_EXERCISE A_
Transcribe word for word the part of the article on Obama and Washington politics starting with "The debt-ceiling debate" and going on through "second Obama term.".
_EXERCISE B_
Decide whether each statement below agrees with the article on Obama and Washington politics, answering yes or no and quoting the deciding words from it: (i) The first round of budget negotiations in early 2011 ended shortly before a threatened government shutdown. (ii) Snowe holds her own party free of responsibility for the political climate. (iii) Obama said that the hard work was what frustrated him most over the last four years.

_SUPPLIED TEXT_
Simpson has two theories about why Obama did not step forward to embrace the report. “He would have been torn to bits by his base,” he said. “Number two, at that stage of his presidency, if he had said, ‘I like this,’ there would have been a unanimous Republican vote against it. He probably took the best choice. Move on.”
In the early months of 2011, Obama and congressional Republicans circled one another as a series of budget negotiations began. The first round ended only hours before a threatened government shutdown.
During those negotiations, Obama held back from offering a broader plan to combat the deficit. When Ryan, the House Budget Committee chairman, issued his comprehensive budget, which called for major spending cuts and dramatic changes to Medicare, Obama responded with a partisan blast.
The White House invited members of the Simpson-Bowles commission to attend the speech. With Ryan sitting in front of him, the president said: “There’s nothing serious about a plan that claims to reduce the deficit by spending a trillion dollars on tax cuts for millionaires and billionaires. And I don’t think there’s anything courageous about asking for sacrifice from those who can least afford it and don’t have any clout on Capitol Hill.”
The next day, Simpson and Bowles met with the president. “Erskine said, ‘I thought you were very harsh on the Republicans and on Ryan,’ ” Simpson said. “I said it was like inviting the guy to his own hanging. The best thing was to not invite him or not pillory him. Well [Obama] didn’t like that. . . . He does bristle. Nothing wrong with that. I bristle.”
The debt-ceiling debate in the summer of 2011 offered one more chance for the president and congressional Republicans to truly change the polarized politics of Washington. Instead, the negotiations ended in a breakdown that has governed relations between the parties since.
If Obama wins
All of which leaves the question of what would happen in a second Obama term.
The president’s advisers believe the instinct for consensus remains part of Obama’s basic political makeup — though Republicans still do not. Obama’s team points to the fact that whether as president of the Harvard Law Review or as a member of the Illinois Senate, he found ways to bring together people of opposing views. The current campaign, however, could make hitting a reset button more difficult — if that is the president’s hope or intention.
After the rancor of the past few years, Snowe has announced her retirement and cited the political climate as a reason for her pessimism. She sees blame all around and has not absolved her party from responsibility. But she says that if anything is to change, it will come only through presidential leadership.
“I would hope that he would recognize that he essentially has the capability and the capacity to get it done,” she said. “People expect that of a president. He should be able to use the power of his office to work with Congress in a way they could produce the results that are so desperately needed for the future of our country. . . . Somehow, it has not worked. Perhaps he does not appreciate the dimensions of his own office. I don’t know.”
Obama has said many times that one of his biggest regrets as president is not being able to deliver on his 2008 pledge. This summer, Charlie Rose asked Obama about that during an interview on CBS’s “This Morning.”
“I think there’s no doubt that I underestimated the degree to which in this town politics trump problem-solving. Washington feels as broken as it did four years ago,” Obama said. “And, if you asked me what is the one thing that has frustrated me most over the last four years, it’s not the hard work, it’s not the enormity of the decisions, it’s not the pace. It is that I haven’t been able to change the atmosphere here in Washington to reflect the decency and common sense of ordinary people — Democrats, Republicans and independents — who I think just want to see their leadership solve problems. And there’s enough blame to go around for that.”

_Data extracted from a collection_
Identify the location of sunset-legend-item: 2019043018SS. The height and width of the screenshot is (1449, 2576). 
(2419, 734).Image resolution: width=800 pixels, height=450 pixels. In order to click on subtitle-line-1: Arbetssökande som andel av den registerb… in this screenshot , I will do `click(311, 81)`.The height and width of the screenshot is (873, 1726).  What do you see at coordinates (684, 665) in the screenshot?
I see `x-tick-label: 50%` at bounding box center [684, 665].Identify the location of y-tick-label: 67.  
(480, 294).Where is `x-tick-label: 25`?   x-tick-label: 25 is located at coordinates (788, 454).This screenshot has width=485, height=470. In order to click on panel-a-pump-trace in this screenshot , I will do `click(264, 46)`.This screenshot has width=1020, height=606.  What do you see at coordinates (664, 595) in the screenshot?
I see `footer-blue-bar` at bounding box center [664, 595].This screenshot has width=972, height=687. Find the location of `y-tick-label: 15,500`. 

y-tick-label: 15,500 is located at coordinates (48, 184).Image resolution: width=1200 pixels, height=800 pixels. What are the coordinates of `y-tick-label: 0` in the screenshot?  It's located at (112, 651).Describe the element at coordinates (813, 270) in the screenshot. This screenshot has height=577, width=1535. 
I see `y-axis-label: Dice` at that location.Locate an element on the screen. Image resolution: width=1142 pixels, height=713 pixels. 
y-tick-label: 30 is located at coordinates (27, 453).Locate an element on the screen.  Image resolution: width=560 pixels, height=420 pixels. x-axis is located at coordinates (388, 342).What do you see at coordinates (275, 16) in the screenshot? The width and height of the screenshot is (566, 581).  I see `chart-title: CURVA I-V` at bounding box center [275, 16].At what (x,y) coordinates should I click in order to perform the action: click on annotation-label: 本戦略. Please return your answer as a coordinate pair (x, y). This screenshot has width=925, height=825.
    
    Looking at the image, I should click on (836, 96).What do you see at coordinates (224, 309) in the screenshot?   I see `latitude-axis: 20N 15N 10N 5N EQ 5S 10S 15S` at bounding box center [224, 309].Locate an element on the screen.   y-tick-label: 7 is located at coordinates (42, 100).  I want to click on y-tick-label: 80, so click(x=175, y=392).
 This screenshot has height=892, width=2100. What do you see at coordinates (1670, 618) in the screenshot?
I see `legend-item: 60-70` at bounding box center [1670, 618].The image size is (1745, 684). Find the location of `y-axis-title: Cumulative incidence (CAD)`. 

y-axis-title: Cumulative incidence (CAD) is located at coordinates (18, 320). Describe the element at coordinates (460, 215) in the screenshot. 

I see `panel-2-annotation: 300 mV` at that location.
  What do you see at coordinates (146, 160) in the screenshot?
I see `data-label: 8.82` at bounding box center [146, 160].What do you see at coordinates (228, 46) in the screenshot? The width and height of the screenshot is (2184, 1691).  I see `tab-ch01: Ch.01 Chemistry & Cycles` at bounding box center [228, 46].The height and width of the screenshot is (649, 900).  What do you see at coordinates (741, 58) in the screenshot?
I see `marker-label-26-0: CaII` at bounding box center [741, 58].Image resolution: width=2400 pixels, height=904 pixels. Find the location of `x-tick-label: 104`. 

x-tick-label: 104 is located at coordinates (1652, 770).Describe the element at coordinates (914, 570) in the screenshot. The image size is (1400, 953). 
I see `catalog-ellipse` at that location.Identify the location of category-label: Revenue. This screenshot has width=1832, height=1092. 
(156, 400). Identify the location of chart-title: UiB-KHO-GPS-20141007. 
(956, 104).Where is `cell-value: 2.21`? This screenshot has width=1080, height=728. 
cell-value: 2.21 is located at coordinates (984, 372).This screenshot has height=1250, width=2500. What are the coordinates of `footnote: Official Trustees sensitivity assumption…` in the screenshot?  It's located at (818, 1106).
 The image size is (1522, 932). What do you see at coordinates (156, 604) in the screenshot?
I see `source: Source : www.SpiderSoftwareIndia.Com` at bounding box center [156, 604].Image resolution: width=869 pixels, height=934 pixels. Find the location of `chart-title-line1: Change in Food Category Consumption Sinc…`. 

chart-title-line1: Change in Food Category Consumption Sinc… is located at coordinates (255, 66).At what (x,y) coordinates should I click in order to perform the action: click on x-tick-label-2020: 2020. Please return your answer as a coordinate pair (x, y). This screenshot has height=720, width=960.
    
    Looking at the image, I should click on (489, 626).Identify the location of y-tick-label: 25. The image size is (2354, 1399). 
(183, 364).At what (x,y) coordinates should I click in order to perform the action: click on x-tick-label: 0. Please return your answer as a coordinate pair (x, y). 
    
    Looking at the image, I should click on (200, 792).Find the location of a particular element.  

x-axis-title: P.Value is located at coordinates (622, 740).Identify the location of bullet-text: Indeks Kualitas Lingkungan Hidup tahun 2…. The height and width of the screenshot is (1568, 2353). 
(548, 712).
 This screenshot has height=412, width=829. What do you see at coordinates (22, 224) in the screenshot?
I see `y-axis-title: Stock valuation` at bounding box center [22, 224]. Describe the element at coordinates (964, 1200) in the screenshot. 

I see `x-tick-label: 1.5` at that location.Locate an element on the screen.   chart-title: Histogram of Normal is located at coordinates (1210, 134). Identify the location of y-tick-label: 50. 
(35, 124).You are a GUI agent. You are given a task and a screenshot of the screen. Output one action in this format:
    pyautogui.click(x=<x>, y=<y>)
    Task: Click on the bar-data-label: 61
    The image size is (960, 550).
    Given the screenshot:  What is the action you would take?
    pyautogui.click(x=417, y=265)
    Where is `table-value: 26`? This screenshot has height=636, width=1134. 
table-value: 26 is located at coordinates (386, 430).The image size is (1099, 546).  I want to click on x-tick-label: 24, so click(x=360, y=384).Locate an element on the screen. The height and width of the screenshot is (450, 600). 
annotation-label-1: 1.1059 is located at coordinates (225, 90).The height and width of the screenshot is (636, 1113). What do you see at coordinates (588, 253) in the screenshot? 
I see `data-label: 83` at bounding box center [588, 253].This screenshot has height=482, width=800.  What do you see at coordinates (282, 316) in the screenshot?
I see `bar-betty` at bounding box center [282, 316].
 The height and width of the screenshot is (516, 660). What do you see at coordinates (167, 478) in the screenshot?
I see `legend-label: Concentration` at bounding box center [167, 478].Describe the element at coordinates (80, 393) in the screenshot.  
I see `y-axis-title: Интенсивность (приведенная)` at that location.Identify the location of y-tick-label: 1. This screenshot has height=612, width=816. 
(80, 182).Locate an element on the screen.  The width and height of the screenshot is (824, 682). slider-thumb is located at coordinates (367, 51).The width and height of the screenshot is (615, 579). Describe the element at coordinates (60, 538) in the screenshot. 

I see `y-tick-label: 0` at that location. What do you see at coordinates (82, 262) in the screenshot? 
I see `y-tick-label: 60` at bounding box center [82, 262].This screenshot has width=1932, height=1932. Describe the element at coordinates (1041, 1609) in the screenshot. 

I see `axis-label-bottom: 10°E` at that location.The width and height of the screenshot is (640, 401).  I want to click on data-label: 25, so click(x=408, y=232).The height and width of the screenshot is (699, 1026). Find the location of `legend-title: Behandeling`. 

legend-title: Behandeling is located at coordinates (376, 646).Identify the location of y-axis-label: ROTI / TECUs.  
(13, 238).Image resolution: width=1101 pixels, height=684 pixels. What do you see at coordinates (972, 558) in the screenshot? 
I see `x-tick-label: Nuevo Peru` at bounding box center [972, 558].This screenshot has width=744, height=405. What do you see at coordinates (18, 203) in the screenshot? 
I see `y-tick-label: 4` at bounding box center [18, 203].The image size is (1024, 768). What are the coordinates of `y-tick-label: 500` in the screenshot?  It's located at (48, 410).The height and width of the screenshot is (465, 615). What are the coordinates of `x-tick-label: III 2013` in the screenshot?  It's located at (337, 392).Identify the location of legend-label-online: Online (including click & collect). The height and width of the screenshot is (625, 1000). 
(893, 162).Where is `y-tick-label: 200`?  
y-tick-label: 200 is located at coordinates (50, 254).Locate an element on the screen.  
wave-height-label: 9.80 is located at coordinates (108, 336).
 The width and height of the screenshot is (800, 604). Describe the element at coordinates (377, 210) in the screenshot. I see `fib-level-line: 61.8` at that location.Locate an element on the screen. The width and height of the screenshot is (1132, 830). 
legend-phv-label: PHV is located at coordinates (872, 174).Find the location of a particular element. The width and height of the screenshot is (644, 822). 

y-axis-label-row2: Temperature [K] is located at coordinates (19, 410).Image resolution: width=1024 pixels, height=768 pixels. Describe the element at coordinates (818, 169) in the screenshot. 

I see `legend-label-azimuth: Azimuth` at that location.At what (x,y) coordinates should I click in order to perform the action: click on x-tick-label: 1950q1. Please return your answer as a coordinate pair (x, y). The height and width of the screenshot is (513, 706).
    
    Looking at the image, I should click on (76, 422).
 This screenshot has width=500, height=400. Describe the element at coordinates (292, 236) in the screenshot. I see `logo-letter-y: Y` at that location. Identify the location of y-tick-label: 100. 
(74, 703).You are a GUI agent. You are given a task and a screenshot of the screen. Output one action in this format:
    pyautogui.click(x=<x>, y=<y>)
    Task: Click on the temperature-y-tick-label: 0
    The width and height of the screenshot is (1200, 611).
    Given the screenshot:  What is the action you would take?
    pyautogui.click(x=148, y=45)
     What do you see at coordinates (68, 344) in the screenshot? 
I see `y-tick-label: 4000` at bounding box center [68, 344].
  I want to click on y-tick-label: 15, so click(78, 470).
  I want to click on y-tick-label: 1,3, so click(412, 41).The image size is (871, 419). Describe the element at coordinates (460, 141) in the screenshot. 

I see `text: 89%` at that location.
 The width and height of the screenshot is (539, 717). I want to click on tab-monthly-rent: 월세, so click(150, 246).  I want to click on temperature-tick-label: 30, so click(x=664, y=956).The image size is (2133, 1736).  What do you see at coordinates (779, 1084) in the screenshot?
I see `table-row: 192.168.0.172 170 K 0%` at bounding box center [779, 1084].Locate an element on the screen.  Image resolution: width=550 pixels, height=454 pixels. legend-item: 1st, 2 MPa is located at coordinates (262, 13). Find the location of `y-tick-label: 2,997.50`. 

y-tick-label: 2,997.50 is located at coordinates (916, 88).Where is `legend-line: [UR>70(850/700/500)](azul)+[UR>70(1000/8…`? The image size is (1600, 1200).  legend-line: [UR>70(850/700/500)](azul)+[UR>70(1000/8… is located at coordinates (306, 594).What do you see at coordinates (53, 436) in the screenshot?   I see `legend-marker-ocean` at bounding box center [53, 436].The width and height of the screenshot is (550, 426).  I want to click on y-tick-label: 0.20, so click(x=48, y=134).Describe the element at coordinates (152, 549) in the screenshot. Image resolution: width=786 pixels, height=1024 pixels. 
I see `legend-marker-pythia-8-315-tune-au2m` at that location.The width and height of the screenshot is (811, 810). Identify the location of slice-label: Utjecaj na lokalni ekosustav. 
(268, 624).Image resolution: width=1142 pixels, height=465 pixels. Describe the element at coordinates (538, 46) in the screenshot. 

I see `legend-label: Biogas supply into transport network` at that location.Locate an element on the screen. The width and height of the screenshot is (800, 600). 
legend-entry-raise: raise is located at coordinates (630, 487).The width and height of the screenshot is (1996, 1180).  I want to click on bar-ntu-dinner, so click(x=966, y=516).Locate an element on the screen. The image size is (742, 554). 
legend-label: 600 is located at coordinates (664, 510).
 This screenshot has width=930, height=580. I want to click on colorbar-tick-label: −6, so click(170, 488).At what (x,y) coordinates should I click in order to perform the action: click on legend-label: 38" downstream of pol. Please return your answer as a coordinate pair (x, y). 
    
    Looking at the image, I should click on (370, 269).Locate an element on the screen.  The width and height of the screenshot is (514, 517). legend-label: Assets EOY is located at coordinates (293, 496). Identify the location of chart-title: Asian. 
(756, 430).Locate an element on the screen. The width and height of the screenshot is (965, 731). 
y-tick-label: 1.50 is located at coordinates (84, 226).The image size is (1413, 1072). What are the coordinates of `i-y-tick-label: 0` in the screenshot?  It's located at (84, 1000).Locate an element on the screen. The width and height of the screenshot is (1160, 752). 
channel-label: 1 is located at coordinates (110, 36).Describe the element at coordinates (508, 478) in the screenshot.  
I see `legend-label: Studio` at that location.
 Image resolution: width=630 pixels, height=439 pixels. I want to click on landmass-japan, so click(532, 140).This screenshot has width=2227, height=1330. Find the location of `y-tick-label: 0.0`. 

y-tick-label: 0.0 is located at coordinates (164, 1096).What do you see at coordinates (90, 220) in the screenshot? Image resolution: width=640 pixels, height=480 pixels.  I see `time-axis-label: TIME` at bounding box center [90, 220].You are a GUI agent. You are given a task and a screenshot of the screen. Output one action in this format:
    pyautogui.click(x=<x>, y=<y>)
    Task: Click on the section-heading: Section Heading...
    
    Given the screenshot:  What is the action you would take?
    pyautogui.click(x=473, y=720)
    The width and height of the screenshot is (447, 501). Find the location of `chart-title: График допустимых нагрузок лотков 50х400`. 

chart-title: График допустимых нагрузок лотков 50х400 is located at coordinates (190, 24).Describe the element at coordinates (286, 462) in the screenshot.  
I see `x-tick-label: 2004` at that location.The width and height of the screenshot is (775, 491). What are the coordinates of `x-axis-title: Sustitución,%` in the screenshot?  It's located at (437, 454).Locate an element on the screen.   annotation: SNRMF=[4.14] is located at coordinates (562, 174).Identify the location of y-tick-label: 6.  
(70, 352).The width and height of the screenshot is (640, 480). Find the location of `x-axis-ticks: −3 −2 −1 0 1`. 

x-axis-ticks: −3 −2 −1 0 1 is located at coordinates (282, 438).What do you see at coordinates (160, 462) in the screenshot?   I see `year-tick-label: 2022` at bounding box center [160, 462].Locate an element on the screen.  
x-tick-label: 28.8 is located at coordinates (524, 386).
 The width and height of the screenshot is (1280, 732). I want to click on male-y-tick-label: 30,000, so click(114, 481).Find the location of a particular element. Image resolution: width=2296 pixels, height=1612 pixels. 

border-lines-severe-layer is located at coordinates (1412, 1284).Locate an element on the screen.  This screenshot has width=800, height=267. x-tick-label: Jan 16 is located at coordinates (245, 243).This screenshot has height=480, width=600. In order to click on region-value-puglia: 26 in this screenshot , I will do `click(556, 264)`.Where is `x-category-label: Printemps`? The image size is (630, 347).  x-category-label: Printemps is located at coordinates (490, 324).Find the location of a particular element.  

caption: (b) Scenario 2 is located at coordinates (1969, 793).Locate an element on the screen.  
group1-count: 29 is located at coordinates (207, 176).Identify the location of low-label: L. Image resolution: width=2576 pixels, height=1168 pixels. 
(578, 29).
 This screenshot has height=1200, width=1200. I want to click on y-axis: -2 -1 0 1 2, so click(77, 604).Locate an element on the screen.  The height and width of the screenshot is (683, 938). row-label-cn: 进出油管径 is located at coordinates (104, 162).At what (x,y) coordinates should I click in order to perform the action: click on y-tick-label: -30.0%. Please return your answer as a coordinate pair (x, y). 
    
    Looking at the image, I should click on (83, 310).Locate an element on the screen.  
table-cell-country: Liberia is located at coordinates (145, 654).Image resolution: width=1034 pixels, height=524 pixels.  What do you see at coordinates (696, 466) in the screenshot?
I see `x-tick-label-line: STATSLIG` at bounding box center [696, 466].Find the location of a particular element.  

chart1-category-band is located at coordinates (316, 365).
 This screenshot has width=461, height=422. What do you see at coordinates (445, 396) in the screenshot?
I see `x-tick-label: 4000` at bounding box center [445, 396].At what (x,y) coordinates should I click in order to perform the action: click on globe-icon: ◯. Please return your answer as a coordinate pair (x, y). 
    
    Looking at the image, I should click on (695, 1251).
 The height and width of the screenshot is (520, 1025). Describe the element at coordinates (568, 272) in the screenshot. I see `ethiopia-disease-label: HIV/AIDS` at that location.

_EXERCISE RESPONSE A_
The debt-ceiling debate in the summer of 2011 offered one more chance for the president and congressional Republicans to truly change the polarized politics of Washington. Instead, the negotiations ended in a breakdown that has governed relations between the parties since.
If Obama wins
All of which leaves the question of what would happen in a second Obama term.

_EXERCISE RESPONSE B_
(i) Yes: "The first round ended only hours before a threatened government shutdown."
(ii) No: "has not absolved her party from responsibility."
(iii) No: "it’s not the hard work"